I refer to the Malaysiakini report Bukit Antarabangsa landslide report declassified .

Since the Bukit Antarabangsa residents affected by the landslide of December 2008 are talking about seeking compensation, they should first be clear on who should be held responsible for the landslide so that they do not waste time and money chasing after the wrong party.

According to the JKR main report, water from leaking water pipes most probably triggered the landslide.

However, no evidence or argument has been offered to support this conclusion apart from the observation that pipes were reported to be broken about two hours before the landslide.

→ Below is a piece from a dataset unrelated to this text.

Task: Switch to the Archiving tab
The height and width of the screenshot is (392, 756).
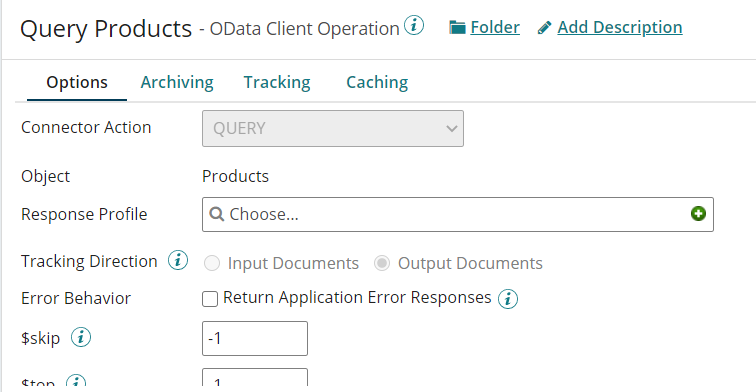Action: [177, 82]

One has to ask if water from these leaking pipes could sufficiently soak such a big area in such a short time to trigger such a big landslide. Or is it being suggested that the pipe had burst a long time ago and water only appeared at the ground surface just before the landslide?

Yet the report failed to make such a connection between cause and effect. Is it not more likely that the pipes were broken because of the landslide? In other words, has ‘cause’ been mistaken for ‘effect’?

The report recounted the long history of instability of this slope. In December 1984, houses being built on it had to be abandoned because of a landslide. Some eventually collapsed for the same reason about a year later.

There is also reference to the Ulu Klang Ampang Hazard Assessment Study carried out in January 2008 which stated that ‘…it is clear that the soil at the landslide location was creeping and showing signs of instability’.

A geo-technical design report dated 2006 also reported similar signs of distress. Taking all these into consideration, it is clear that the burst pipe is just a consequence and not the cause of the failure.

The underlying cause of failure was the way the slope had been constructed - by dump filling. Many slopes have been built this way and many of them will fail for the same reason.

It is unfortunate that the JKR report fails to highlight this as the primary factor and merely lumps it together with other causes repeating the usual mantra of prolonged rainfall, poorly-maintained or damaged drains, and development of cracks on the slope. In the process it fails to discern between cause and effect.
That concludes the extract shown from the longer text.